WORK ORDER: If a line in the data has the string "each", please show it.

***

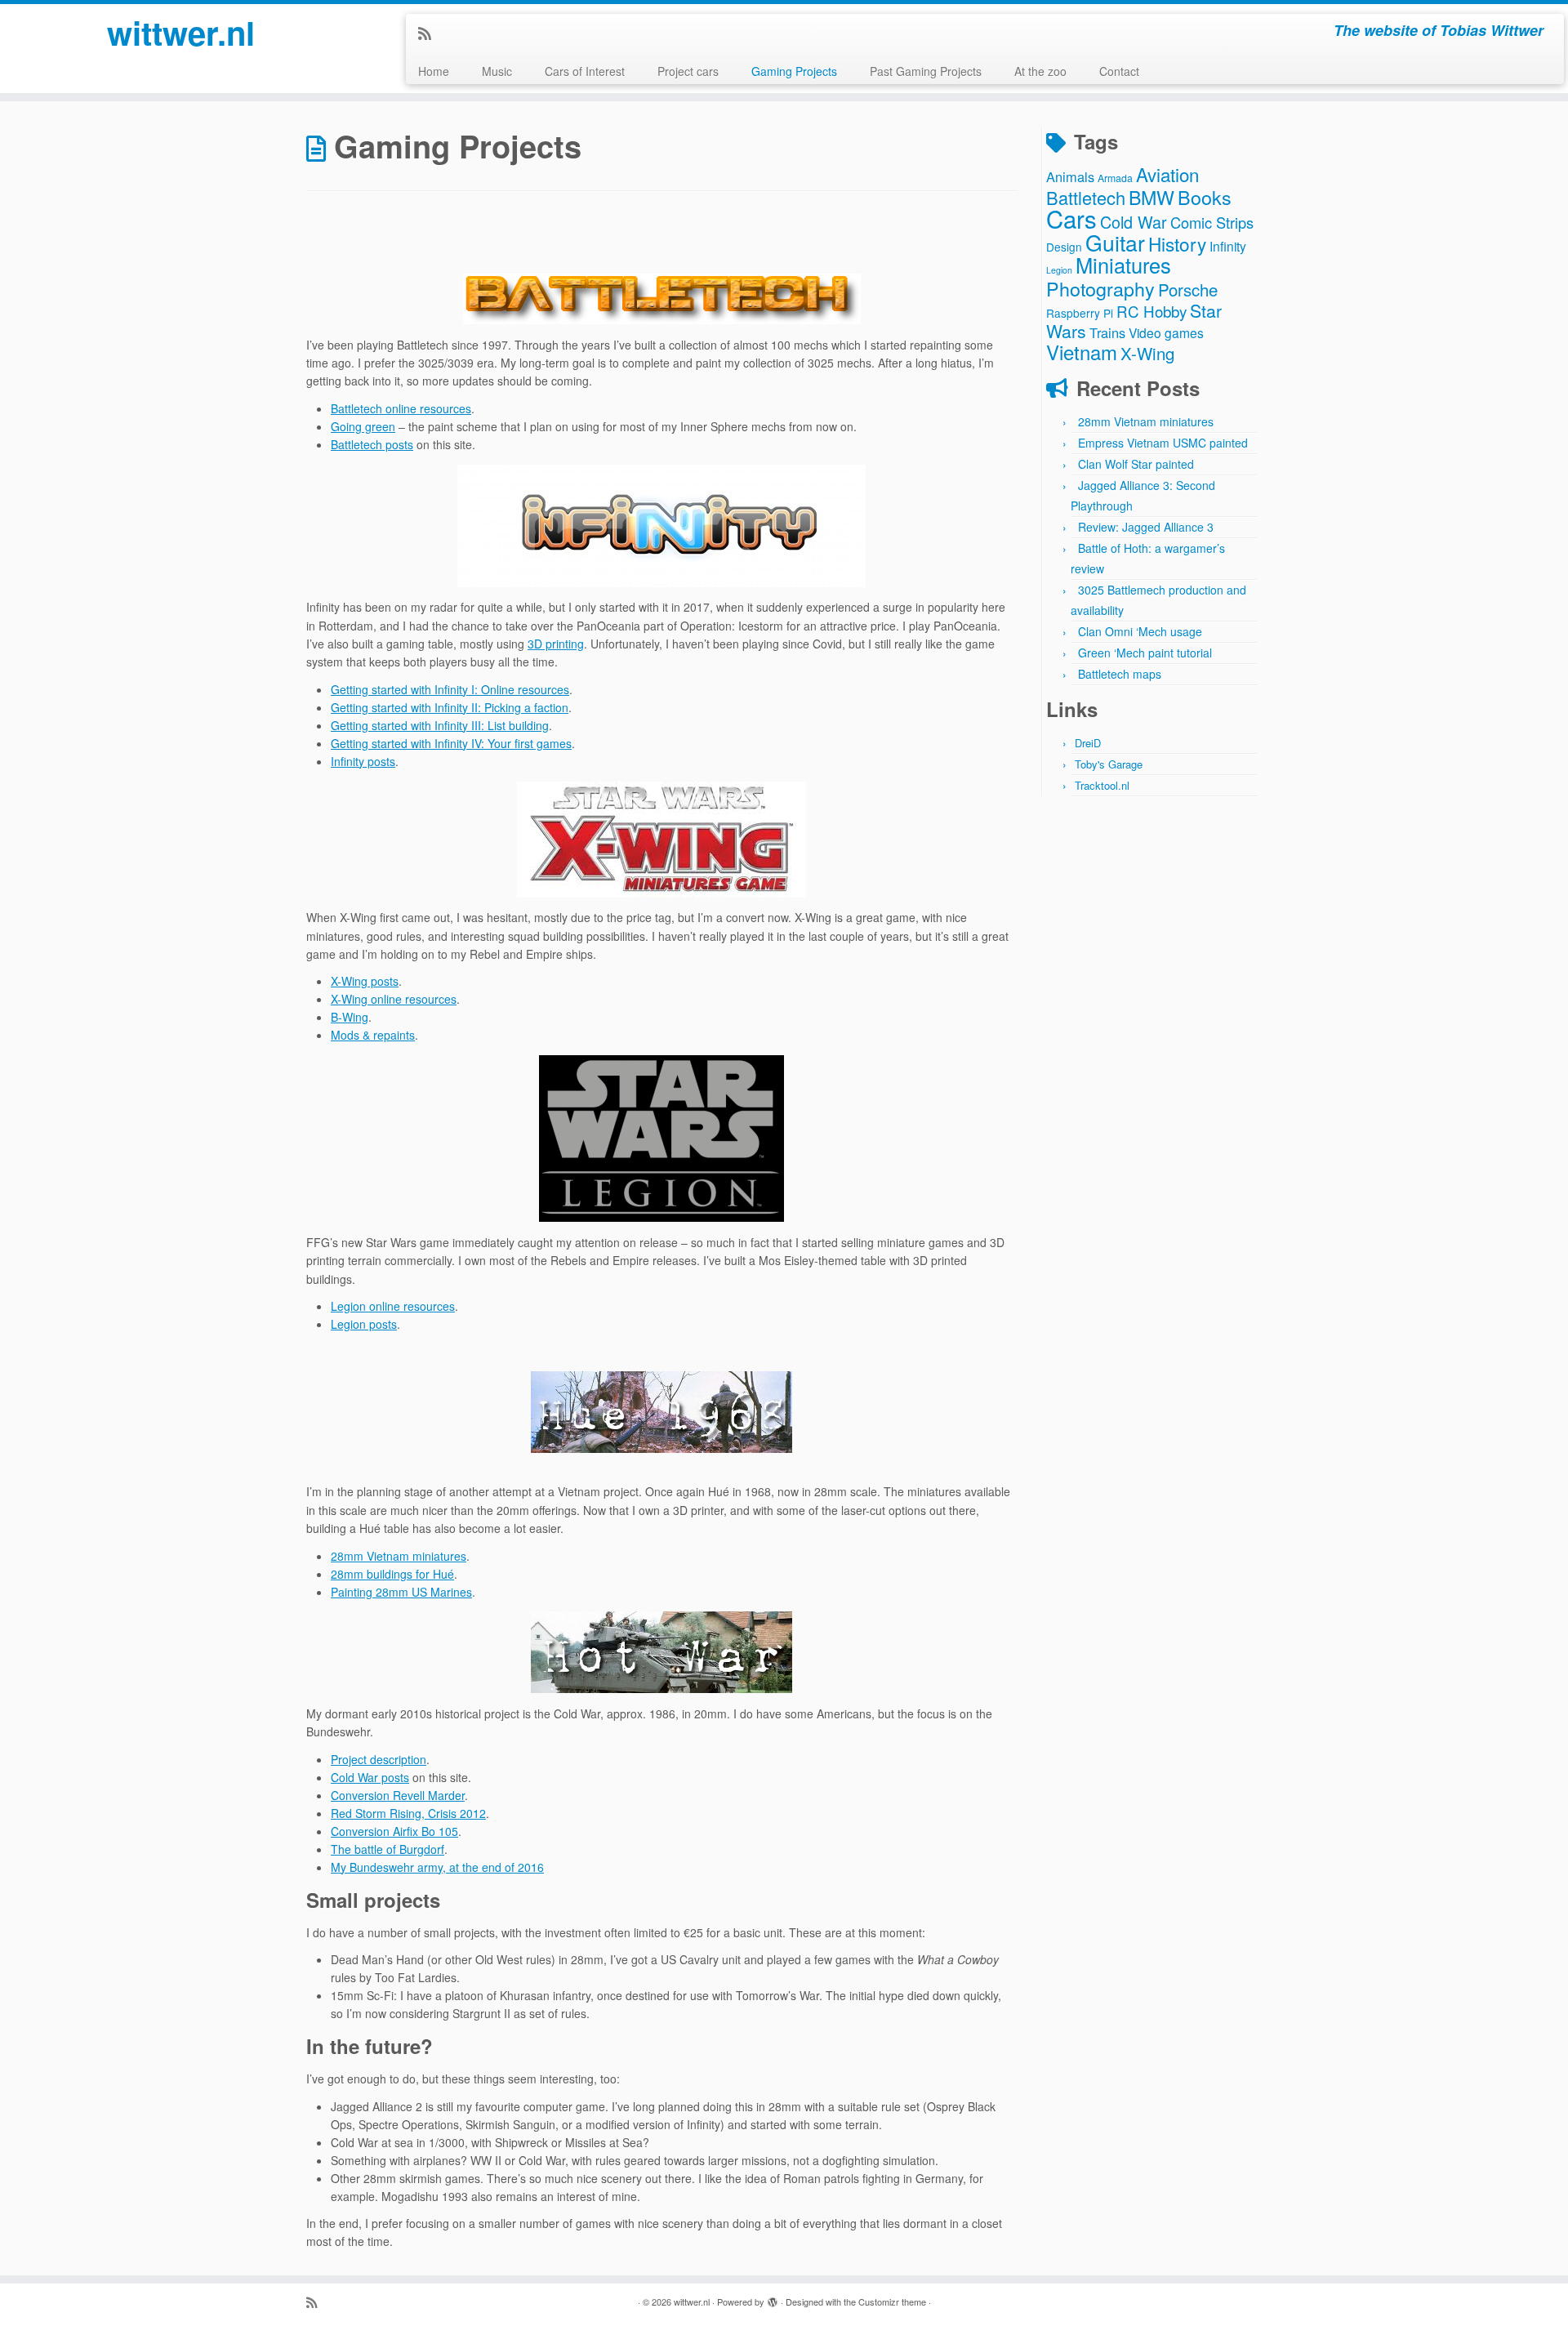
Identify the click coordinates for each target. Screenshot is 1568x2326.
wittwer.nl (181, 32)
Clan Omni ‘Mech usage (1140, 631)
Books (1205, 197)
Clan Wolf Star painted (1136, 464)
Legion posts (364, 1324)
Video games (1166, 332)
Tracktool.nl (1102, 785)
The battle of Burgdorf (387, 1849)
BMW (1151, 197)
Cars (1071, 218)
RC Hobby (1151, 311)
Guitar (1115, 242)
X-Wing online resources (394, 999)
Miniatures (1123, 264)
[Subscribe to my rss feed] (430, 32)
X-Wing (1147, 353)
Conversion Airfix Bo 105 (394, 1831)
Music (497, 71)
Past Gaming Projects (926, 71)
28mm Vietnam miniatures (398, 1556)
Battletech (1085, 197)
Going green (363, 426)
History (1177, 243)
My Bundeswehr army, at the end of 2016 (437, 1867)
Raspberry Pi (1079, 313)
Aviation (1167, 174)
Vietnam (1081, 351)
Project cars (688, 71)
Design (1064, 246)
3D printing (556, 643)
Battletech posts (372, 444)
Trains (1107, 332)
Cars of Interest (585, 71)
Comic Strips (1212, 222)
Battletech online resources (401, 408)
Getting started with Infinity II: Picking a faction (449, 707)
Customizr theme (892, 2301)
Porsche (1188, 289)
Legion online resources (393, 1306)
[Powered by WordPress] (772, 2298)
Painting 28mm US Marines (401, 1592)
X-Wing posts (365, 981)
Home (433, 71)
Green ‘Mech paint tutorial (1145, 652)
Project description (378, 1759)
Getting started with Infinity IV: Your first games (451, 743)
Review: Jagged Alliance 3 (1146, 527)
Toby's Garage (1109, 764)
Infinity (1227, 246)
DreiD (1088, 743)
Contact (1119, 71)
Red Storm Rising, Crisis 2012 (408, 1813)
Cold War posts (370, 1777)
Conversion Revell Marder (398, 1795)
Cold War (1133, 222)
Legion (1059, 270)
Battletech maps (1119, 674)
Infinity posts (363, 761)
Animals (1070, 176)
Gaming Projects (794, 71)
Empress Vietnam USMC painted (1163, 442)
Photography (1100, 288)
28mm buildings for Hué (392, 1574)
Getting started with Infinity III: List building (440, 725)
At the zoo (1040, 71)
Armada (1115, 178)
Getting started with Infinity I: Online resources (450, 689)
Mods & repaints (373, 1035)
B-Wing (349, 1017)
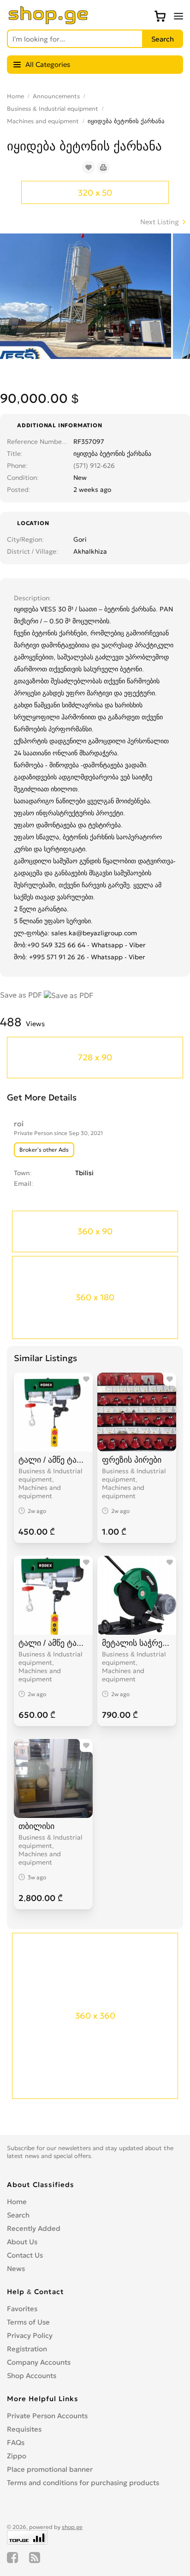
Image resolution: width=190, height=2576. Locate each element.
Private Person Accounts (47, 2415)
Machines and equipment (43, 121)
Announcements (56, 96)
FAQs (15, 2442)
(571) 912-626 (94, 465)
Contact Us (25, 2255)
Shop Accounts (31, 2375)
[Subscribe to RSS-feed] (34, 2557)
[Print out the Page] (103, 167)
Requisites (24, 2429)
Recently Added (33, 2228)
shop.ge (72, 2526)
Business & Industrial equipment (52, 109)
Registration (27, 2348)
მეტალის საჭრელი (137, 1643)
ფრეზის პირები (131, 1459)
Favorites (22, 2308)
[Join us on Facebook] (12, 2557)
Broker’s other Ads (44, 1149)
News (16, 2268)
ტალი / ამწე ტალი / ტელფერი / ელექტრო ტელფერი (53, 1459)
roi (19, 1123)
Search (18, 2215)
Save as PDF (22, 994)
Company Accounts (39, 2362)
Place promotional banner (50, 2469)
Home (15, 96)
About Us (22, 2241)
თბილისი (36, 1826)
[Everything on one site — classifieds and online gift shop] (48, 21)
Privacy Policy (30, 2335)
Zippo (16, 2455)
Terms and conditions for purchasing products (83, 2482)
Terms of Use (28, 2322)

***

RESULT OF THE TASK:
Identify the click coordinates for each target. Screenshot is 1568x2326.
Image resolution: width=190, height=2576. Locate each element.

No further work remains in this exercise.